Alvin gimió. Más le dolía la mente que el cuerpo.
—Pero tu juramento fue claro, ¿no es así? Jamás en tu propio beneficio. ¿Por qué no satisfacer un juramento con otro, Alvin? Haz otro juramento: que consagrarás toda tu vida, tu vida, a construir contra el Deshacedor. Si cumples con ese juramento, y lo harás, pues eres un niño que tiene palabra, si mantienes ese juramento, salvar tu vida es una acción en beneficio de los demás, y no en tu provecho personal.
Truecacuentos aguardó, aguardó, hasta que por fin Alvin asintió ligeramente.
—Alvin Júnior: ¿juras que dedicarás toda tu vida a derrotar al Deshacedor, a hacer que las cosas sean íntegras, buenas y correctas?
—Sí—murmuró el niño.
—Entonces te digo, en los términos de tu propia promesa, que debes curarte a ti mismo.
Alvin aferró el brazo de Truecacuentos.
—¿Cómo? —musitó.
—Eso no lo sé, niño —repuso Truecacuentos—. Tendrás que hallar en ti mismo la forma de emplear tu propio poder. Sólo puedo decirte que debes intentarlo, pues si no el enemigo logrará la victoria y tendré que terminar tu relato diciendo que tu cuerpo fue arrojado bajo tierra.
Para sorpresa de Truecacuentos, Alvin sonrió. Entonces el anciano comprendió la chanza. Su relato terminaría con la tumba hiciera lo que hiciere ese día.
—De acuerdo, niño —dijo Truecacuentos—. Pero me gustaría escribir unas páginas más sobre ti antes de dar fin al Libro de Alvin…
—Lo intentaré —prometió Alvin.
Si lo intentaba, sin duda lo lograría. El protector de Alvin no lo había hecho llegar hasta allí sólo para dejarlo morir. Truecacuentos estaba seguro de que Alvin tenía poder suficiente para curarse a sí mismo, si conseguía descubrir cómo. Su propio cuerpo era mucho más complicado que la roca. Pero si pensaba sobrevivir, debía aprender los senderos de su propia carne y reparar las fisuras de sus huesos.
Fuera, en la sala grande, prepararon una cama para Truecacuentos. Se ofreció a dormir sobre el suelo, al lado del lecho de Alvin, pero Miller sacudió la cabeza y respondió:
—Ése es mi lugar.
Pero a Truecacuentos le fue difícil conciliar el sueño. En mitad de la noche finalmente se dio porvencido, encendió una antorcha con un fósforo, se envolvió en su abrigo y salió afuera.
El viento soplaba cruelmente. Se avecinaba una tormenta, y a juzgar por el olor del aire, habría nieve. Los animales no hallaban sosiego en el corral. A Truecacuentos se le ocurrió que esa noche tal vez no estuviera solo a la intemperie. Podía haber pieles rojas en las sombras, o incluso merodeando por entre las dependencias de la granja, observándolo. Se estremeció y luego ahuyentó su propio temor. Era una noche muy fría. Aun los cree-eks o choc-taws más sanguinarios y enemigos del hombre blanco, que acechaban desde el sur, eran demasiado listos para salir con semejante tormenta en puertas.
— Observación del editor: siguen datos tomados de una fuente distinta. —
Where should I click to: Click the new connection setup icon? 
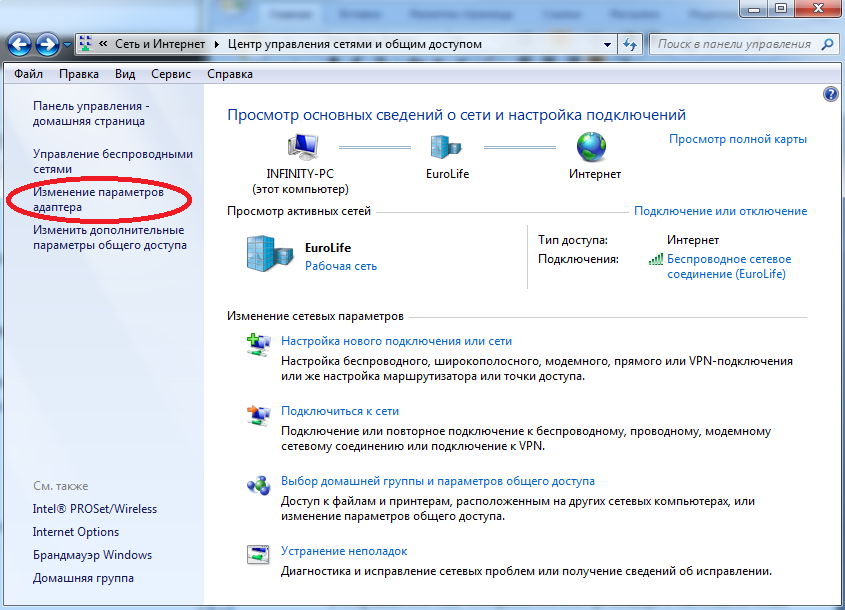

La nieve no tardaría en caer. La primera de la temporada. Pero no sería una simple nevisca; Truecacuentos podía sentir que nevaría todo el día siguiente. Detrás de la tormenta, el aire sería todavía más frío, ese aire helado que vuelve la nieve seca y esponjosa, que la hace apilarse cada vez más, hora tras hora. Si Alvin no los hubiese apresurado durante el regreso, y si no hubieran cargado la rueda de molino en una sola jornada, habrían tenido que arrastrar el trineo bajo la nevada. Y el trayecto habría sido resbaladizo… Podría haber sucedido algo peor aún.